What the task asks:
Scan the lines below and report each one containing "PLACAJ" by copying it.

[Stored items]
═══
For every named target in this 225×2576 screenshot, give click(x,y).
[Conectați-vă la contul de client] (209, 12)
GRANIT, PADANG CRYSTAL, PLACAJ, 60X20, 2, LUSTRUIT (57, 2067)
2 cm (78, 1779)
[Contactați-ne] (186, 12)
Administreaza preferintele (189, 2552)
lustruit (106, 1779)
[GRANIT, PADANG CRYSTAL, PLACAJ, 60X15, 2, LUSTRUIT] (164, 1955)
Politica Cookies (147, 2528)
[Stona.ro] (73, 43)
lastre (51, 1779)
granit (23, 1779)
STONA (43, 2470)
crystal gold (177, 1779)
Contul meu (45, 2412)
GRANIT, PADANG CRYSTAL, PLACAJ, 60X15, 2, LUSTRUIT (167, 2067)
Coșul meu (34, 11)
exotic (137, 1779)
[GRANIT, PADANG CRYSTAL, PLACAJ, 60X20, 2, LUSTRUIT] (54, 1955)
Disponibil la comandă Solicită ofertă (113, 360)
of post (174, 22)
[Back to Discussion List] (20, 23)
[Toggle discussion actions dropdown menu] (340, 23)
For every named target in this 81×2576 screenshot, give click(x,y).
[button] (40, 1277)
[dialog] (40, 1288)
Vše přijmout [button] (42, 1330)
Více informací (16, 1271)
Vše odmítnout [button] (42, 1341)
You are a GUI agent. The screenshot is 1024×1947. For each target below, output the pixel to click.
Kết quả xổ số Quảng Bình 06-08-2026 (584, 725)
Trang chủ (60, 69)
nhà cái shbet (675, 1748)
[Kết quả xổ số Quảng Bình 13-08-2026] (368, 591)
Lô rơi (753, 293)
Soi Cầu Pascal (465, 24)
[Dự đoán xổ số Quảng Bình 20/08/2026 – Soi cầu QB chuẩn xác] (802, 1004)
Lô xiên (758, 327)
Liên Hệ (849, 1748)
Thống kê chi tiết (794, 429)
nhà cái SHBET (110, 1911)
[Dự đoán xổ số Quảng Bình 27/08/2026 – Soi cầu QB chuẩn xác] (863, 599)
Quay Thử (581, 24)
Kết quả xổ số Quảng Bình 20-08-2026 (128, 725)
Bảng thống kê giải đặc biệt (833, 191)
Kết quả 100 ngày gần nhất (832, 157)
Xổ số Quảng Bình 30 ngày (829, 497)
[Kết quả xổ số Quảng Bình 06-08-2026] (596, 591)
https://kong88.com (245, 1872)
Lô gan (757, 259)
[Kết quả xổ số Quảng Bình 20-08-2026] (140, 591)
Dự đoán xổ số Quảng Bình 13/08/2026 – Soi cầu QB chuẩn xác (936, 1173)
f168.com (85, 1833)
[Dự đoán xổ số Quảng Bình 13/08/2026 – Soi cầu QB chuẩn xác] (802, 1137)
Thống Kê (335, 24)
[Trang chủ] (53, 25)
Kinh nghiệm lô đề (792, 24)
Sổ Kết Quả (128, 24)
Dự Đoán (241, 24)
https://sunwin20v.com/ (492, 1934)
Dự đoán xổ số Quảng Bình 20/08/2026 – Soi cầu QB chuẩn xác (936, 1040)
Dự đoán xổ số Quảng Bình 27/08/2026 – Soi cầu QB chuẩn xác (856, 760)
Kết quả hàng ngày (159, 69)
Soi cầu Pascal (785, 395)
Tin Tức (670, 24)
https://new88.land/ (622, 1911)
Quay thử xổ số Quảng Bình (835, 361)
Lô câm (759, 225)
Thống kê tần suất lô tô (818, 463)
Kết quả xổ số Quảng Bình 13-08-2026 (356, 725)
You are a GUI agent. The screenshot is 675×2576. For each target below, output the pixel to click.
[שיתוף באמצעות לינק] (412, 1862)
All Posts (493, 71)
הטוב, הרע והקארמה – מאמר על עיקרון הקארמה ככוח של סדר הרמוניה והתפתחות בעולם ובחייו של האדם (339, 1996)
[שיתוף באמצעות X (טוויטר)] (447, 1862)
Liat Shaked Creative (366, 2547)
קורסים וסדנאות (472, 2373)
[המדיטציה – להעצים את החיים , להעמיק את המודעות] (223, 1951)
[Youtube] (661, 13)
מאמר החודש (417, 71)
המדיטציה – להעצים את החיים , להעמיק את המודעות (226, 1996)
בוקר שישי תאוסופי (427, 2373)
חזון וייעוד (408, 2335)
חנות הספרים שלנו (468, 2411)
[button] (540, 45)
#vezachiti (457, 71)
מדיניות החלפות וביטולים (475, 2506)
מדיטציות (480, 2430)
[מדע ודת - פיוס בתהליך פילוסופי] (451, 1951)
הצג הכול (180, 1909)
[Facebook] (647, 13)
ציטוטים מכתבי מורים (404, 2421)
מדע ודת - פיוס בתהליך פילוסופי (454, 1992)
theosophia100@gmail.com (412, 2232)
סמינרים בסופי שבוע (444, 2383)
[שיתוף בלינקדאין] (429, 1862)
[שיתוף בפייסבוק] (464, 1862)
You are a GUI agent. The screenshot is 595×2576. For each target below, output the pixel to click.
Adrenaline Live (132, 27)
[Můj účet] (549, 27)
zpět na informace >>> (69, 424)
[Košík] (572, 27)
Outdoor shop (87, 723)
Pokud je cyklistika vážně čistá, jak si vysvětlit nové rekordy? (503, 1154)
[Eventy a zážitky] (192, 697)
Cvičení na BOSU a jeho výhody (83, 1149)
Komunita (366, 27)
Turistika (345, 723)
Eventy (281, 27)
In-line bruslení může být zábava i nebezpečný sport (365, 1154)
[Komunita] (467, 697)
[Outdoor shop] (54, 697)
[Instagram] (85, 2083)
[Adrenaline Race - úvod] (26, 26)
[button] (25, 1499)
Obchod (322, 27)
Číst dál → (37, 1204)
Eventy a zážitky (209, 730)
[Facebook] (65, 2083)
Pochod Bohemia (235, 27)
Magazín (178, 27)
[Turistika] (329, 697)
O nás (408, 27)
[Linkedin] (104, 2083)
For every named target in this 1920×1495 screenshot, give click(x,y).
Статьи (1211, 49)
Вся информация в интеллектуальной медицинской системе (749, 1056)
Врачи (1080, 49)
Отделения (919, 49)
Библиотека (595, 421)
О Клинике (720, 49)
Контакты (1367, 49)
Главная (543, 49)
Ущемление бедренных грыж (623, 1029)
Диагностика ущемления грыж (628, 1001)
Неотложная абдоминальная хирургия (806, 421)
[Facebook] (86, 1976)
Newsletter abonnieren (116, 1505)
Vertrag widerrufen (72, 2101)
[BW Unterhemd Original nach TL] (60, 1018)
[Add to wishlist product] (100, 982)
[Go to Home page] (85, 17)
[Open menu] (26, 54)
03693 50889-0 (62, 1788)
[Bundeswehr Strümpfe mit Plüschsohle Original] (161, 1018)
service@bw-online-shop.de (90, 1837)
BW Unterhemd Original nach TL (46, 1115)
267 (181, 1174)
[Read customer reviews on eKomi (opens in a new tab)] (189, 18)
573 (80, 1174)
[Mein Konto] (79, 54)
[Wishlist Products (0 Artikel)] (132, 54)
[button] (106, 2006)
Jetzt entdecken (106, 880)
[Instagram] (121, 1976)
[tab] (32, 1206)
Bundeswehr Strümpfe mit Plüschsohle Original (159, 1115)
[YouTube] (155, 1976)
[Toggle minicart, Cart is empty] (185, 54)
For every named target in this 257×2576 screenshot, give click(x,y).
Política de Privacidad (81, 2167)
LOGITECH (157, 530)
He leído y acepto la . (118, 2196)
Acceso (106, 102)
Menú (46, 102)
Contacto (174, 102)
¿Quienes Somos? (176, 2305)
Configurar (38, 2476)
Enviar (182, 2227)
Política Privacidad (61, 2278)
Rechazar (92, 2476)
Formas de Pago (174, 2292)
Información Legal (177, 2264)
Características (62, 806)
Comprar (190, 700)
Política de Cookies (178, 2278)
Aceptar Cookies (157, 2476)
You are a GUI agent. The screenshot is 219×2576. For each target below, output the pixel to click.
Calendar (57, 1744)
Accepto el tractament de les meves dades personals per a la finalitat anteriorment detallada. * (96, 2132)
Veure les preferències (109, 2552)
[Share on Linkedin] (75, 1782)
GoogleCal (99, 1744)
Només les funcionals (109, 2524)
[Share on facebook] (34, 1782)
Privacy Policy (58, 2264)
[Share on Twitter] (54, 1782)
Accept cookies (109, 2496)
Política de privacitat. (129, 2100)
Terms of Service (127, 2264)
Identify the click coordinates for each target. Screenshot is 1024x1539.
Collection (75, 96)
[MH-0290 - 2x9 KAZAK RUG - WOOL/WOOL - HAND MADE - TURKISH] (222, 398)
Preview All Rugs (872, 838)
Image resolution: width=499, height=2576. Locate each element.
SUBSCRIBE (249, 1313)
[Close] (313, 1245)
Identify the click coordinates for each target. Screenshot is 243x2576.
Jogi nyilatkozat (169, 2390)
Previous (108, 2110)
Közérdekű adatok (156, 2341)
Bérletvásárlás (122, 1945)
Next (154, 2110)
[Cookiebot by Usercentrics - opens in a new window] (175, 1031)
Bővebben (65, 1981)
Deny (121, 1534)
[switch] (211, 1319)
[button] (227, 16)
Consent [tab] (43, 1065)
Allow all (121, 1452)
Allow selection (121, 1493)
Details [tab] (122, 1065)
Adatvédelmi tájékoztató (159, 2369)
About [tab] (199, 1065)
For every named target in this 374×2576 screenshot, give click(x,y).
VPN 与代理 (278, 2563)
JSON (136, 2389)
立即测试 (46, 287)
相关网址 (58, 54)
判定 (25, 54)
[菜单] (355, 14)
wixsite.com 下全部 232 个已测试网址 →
═══
Result of this exercise:
GRANIT, PADANG CRYSTAL, PLACAJ, 60X20, 2, LUSTRUIT (57, 2067)
[GRANIT, PADANG CRYSTAL, PLACAJ, 60X15, 2, LUSTRUIT] (164, 1955)
GRANIT, PADANG CRYSTAL, PLACAJ, 60X15, 2, LUSTRUIT (167, 2067)
[GRANIT, PADANG CRYSTAL, PLACAJ, 60X20, 2, LUSTRUIT] (54, 1955)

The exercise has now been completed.